Calvino's Invisible Cities has been on my TBR list forever. I have always been daunted to tackle the text alone, however, without guidance or instruction through Calvino's notoriously complex meta-text. So when I finally decided to read Invisible Cities, I made sure I was accompanied by my partner, who was down to begin our impromptu book club with a mind-warping narrative, and my MA coursework on Ferdinand de Saussure. Like I said: this text is not for the faint of heart. Nor for the linguistically hesitant. Because in my opinion, the whole book can be read as an ode to Saussaure's theory on language. Namely, that we can only identify or "know" something not by objective perception, but rather by its negative relationship to other things.
For those of you who did not subject yourself to a degree that required copious hours of philosophical and linguistic study for an inordinate amount of money: Saussure was a nineteenth-century Swiss linguist whose perspective on semiotics (the study and science of signs) has continued to inform modern day linguistic, language, and English studies. You can read more about him here, although if you have the time and commitment, I would try and tackle some of his texts yourself. Just remember to take lots of breaks and have treats at the ready as you muddle your way through.
One of Saussure's most influential theories was that of the negative relationality that informs our understanding of language. This system of difference that Saussure describes purports that we only know something because we know that it is not a whole host of other things.

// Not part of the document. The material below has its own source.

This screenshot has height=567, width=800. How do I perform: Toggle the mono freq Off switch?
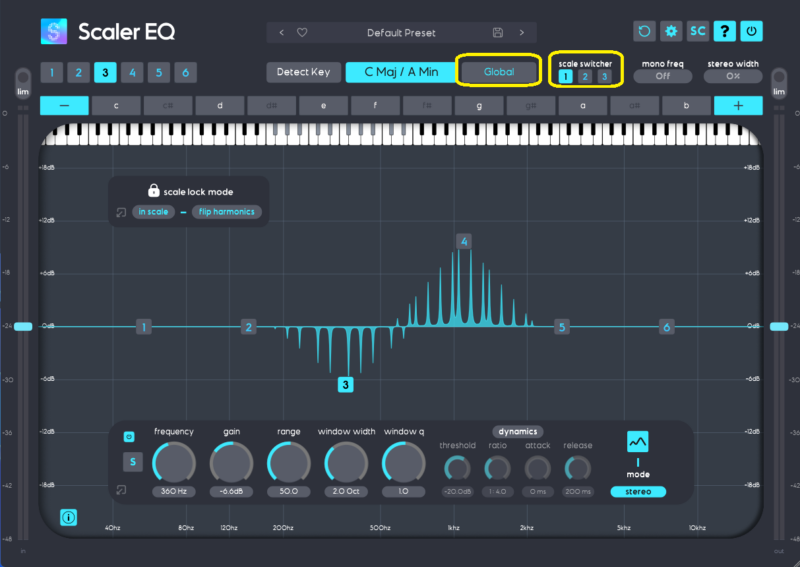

It is this negative relationship to other things that situate a word within a language, not the actual word itself. So if we are trying to "know" a word, we are just "knowing" or identifying the relationality it has to other words. This makes objectivity null and void, but don't dwell too much on that realization. I take from Saussure's semiotics an unsettling but hopeful truth that all of society, culture, and language operate on an under-valued and inherent relationality. Everything is relational, and thus everything is ongoing, ever-changing. Including the cities and the kind of storytelling Calvino creates within Invisible Cities.
Take, for example, the loud absence of Venice in Marco Polo's recounting of his travels in Invisible Cities. When the Khan asks Marco why he never speaks of Venice, Marco replies "Every time I describe a city I am saying something about Venice." The city or thing the Khan believes Marco to be describing is a description of a different thing: Venice. To get to Venice, however, Marco can not speak of Venice. Instead, Marco describes and explores other cities. But when you are speaking of other cities, Marco is also inherently speaking of Venice. Polo's roundabout cartography appears annoyingly contradictory if you hold fast to beliefs of objectivity and ideal forms. If, however, you employ Saussaure's understanding of relationality and a system of difference, Marco's paradox becomes incredibly compelling.
We only know and can place a thing by first knowing and placing other things. This shaky reality is at once terrifying as it is pregnant with the possibility of creation, memory, and meaning-making. As a reader and creative, this kind of relationality and knowing is incredibly exciting; it is how enthralling books, like Invisible Cities, are made to endure the passage of place, time, and cultural fads.